(MarketWatch) -- Ken Lewis, the beleaguered chief executive at Bank of America Corp., will face a closely watched proxy vote at the company's annual meeting on Wednesday when shareholders decide whether he keeps his board seat as chairman at the banking giant.
There should be plenty of angry shareholders and protest signs at Bank of America's annual meeting in Charlotte, N.C.
Shareholders will vote on the election to the board of a slate of 18 nominees, including Lewis, who is both CEO and chairman. There will also be a vote on whether the post of chairman should be independent.
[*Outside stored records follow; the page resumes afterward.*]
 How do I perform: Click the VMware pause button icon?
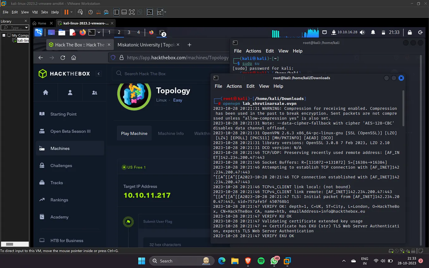66,12
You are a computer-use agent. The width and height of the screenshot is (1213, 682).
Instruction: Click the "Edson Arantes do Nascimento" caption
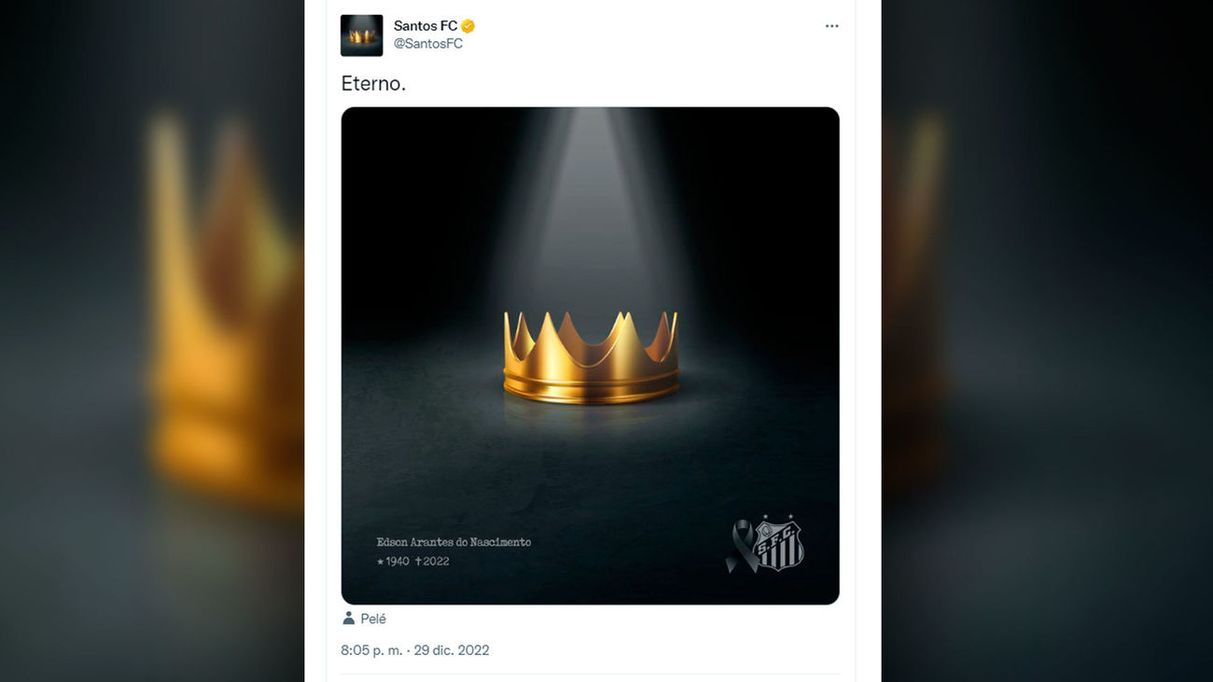click(453, 542)
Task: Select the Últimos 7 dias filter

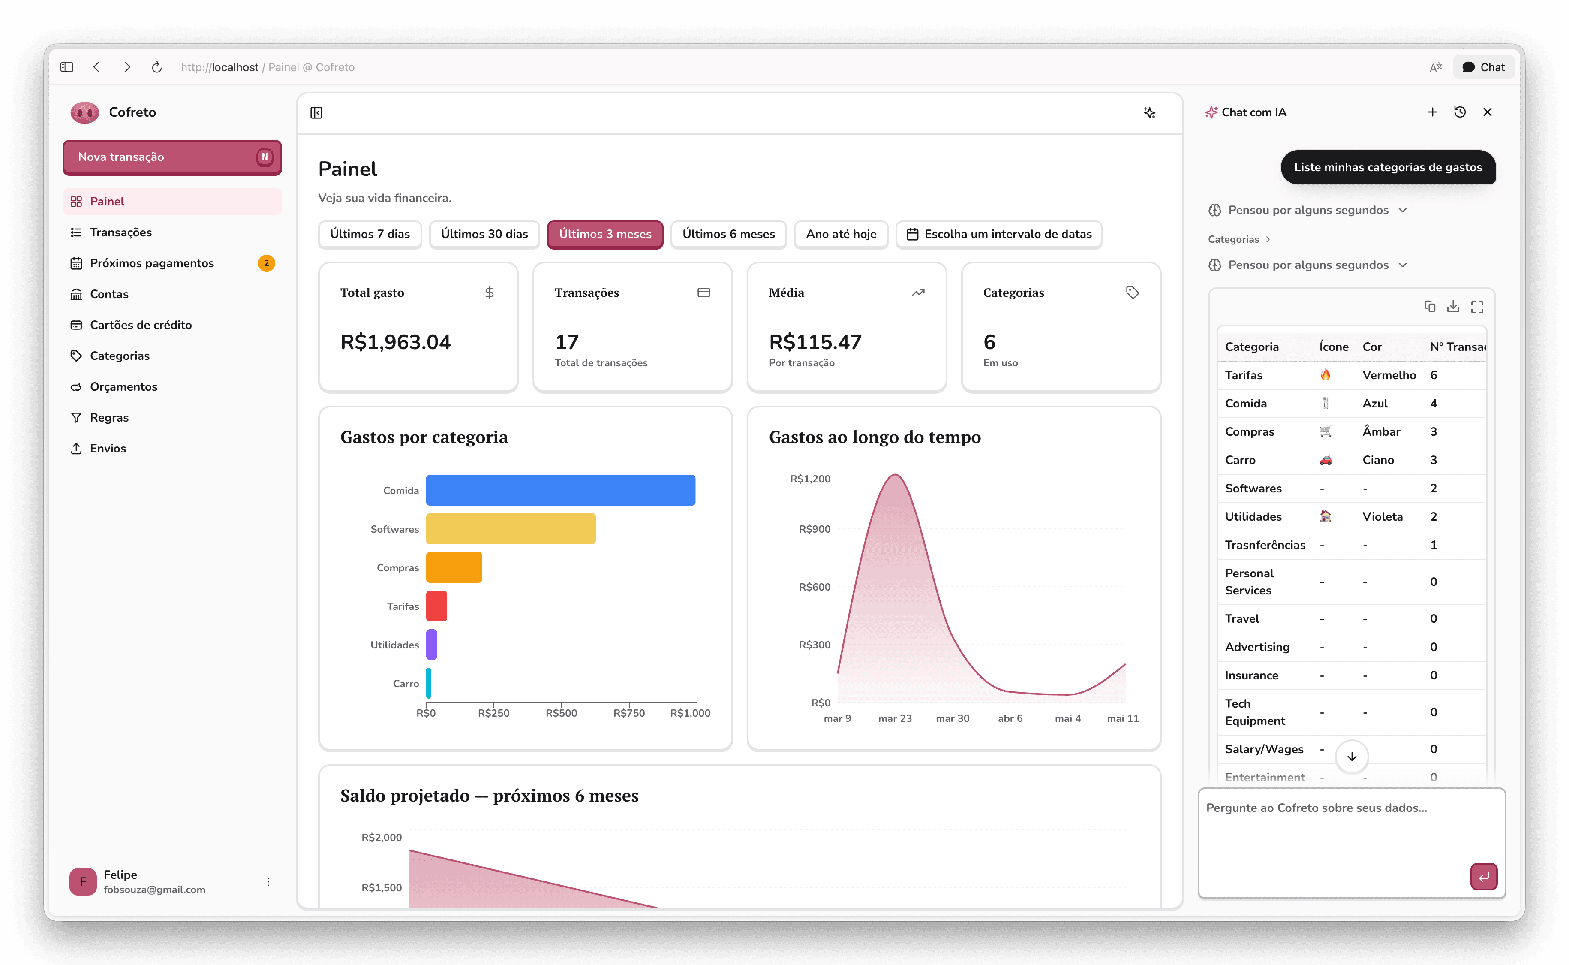Action: click(370, 234)
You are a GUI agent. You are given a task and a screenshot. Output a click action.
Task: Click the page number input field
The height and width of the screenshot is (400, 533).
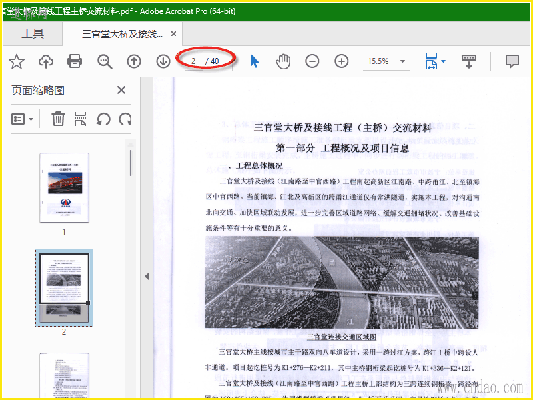click(193, 61)
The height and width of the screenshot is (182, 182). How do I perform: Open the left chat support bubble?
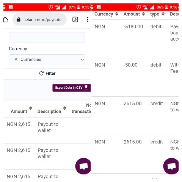[83, 166]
Lewis has taken considerable flack over the precipitous drop in shares of Bank of America and its most recent ambitious acquisitions: mortgage lender Countrywide Financial and troubled broker Merrill Lynch.
Several shareholder groups and proxy advisers such as Change to Win Investment Group and Risk Metrics have lobbied to vote against Lewis, O. Temple Sloan -- the board's lead director -- and other directors. They have accused Lewis of "empire-building" as well as a shotgun wedding with Merrill in which he failed to disclose risks of the 2008 deal to shareholders.
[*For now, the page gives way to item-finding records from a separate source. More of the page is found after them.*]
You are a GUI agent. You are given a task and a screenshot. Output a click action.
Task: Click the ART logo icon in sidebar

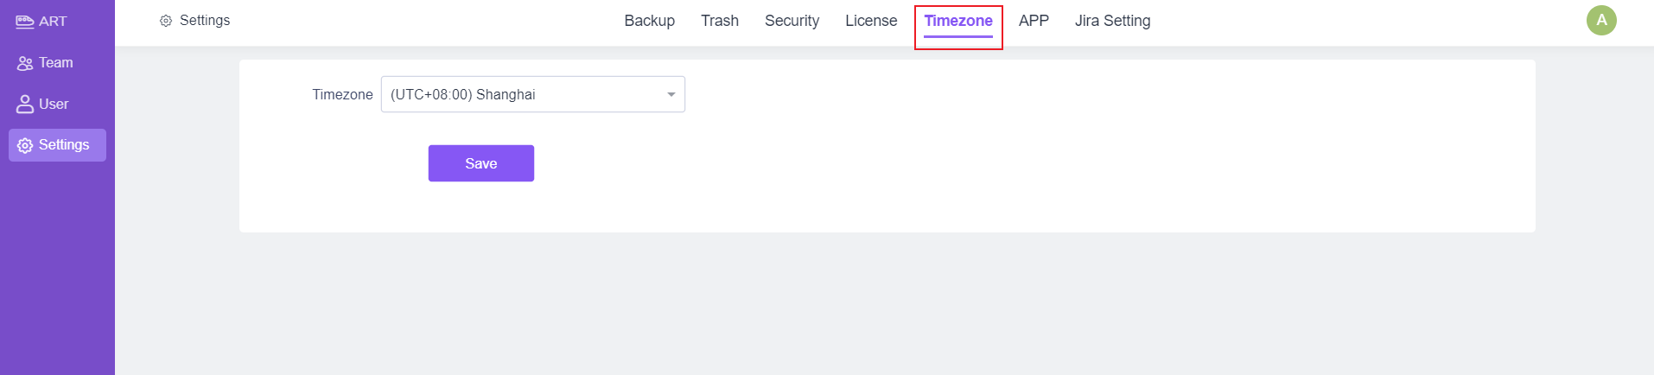tap(25, 22)
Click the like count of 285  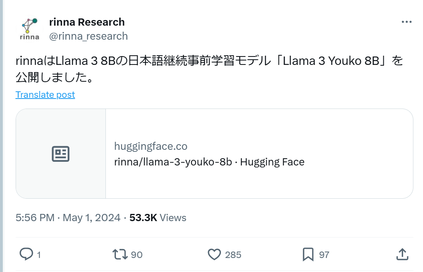[233, 254]
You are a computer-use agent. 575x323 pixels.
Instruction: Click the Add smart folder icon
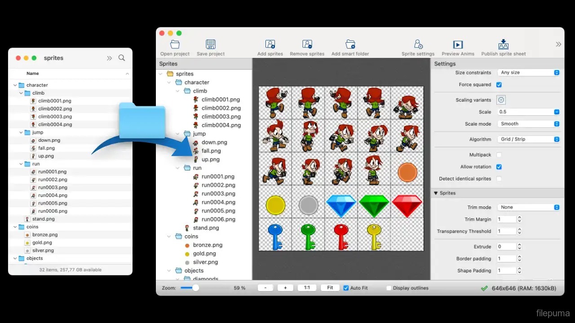(x=350, y=44)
On Tuesday, a group of seven labor unions said they want the bank to prohibit brokers from casting director-election votes on behalf of investors that don't vote themselves, when shareholders consider the Lewis' fate Wednesday.
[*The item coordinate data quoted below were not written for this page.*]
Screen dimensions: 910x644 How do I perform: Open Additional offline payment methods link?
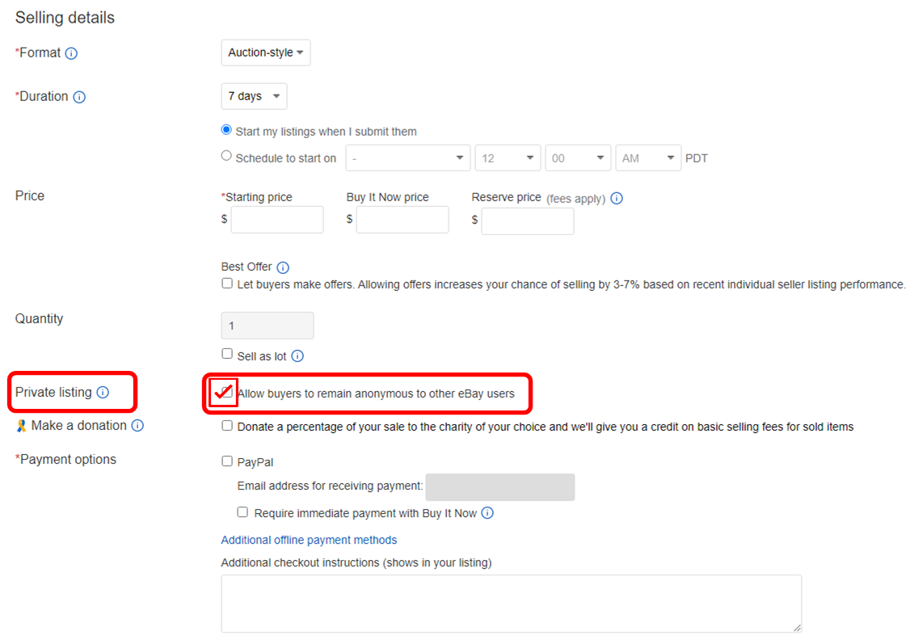(309, 540)
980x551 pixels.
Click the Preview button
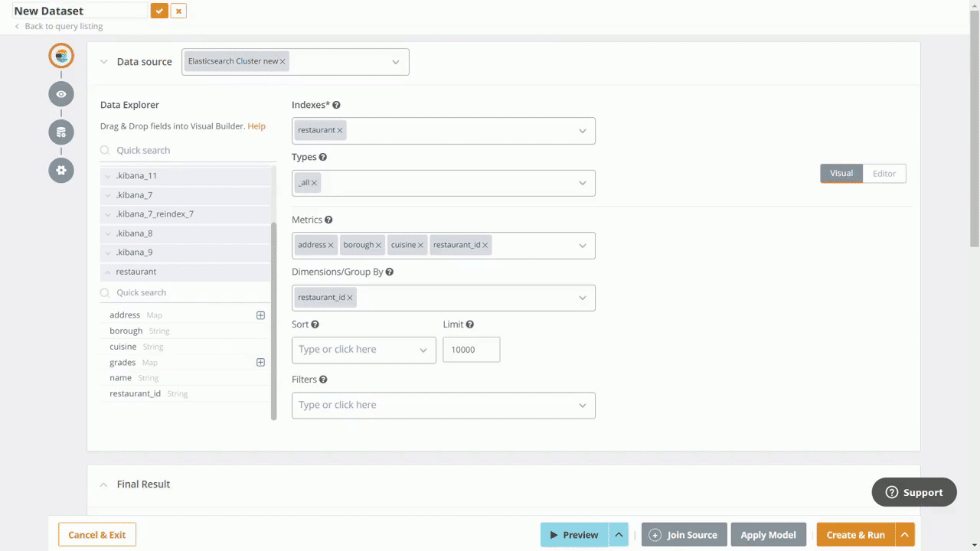(574, 535)
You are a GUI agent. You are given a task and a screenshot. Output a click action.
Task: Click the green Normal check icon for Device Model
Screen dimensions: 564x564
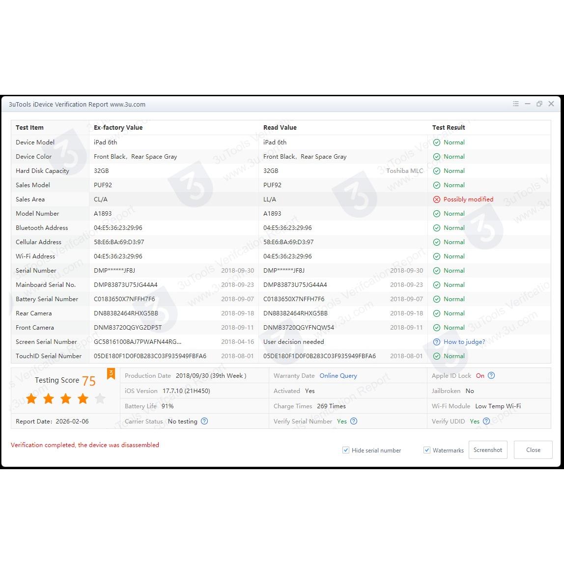436,142

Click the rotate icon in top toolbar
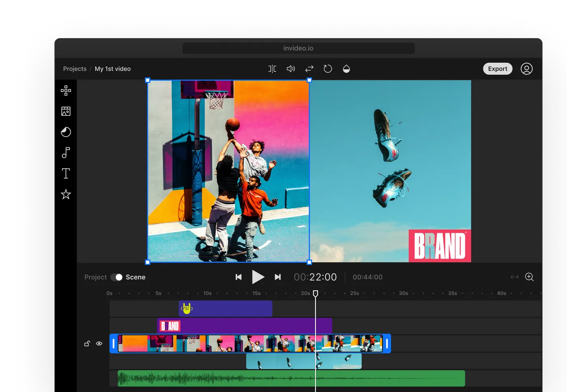click(328, 69)
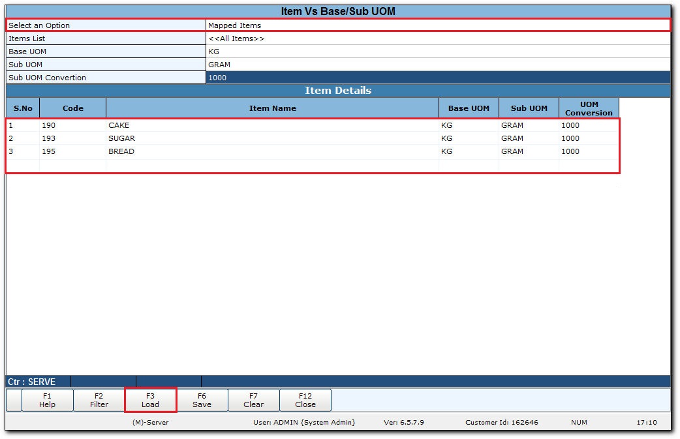680x439 pixels.
Task: Close the screen with F12 Close
Action: tap(305, 400)
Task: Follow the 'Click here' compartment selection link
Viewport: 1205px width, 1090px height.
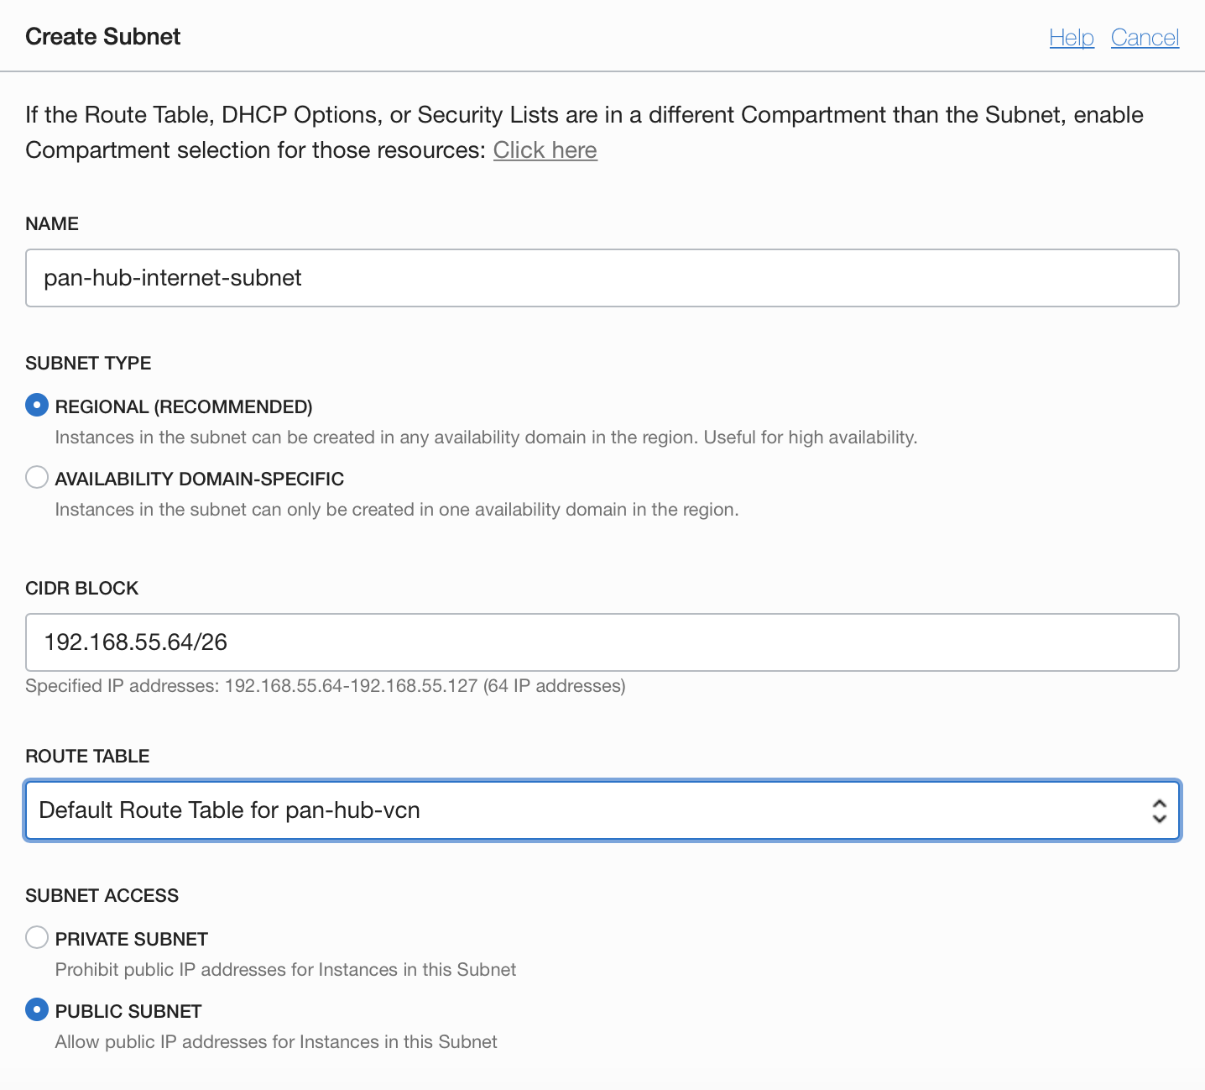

The group is focusing its attention, in part, on so called broker-non-votes. In many cases, retail investors don't vote in corporate director elections. Typically, brokers that hold these shares for investors automatically vote the uninstructed stake for the management-backed director slate.
In a letter to Bank of America's board, Change to Win contends that roughly 25% of votes scheduled to be cast at the annual meeting will be "broker votes" based on trends from previous years.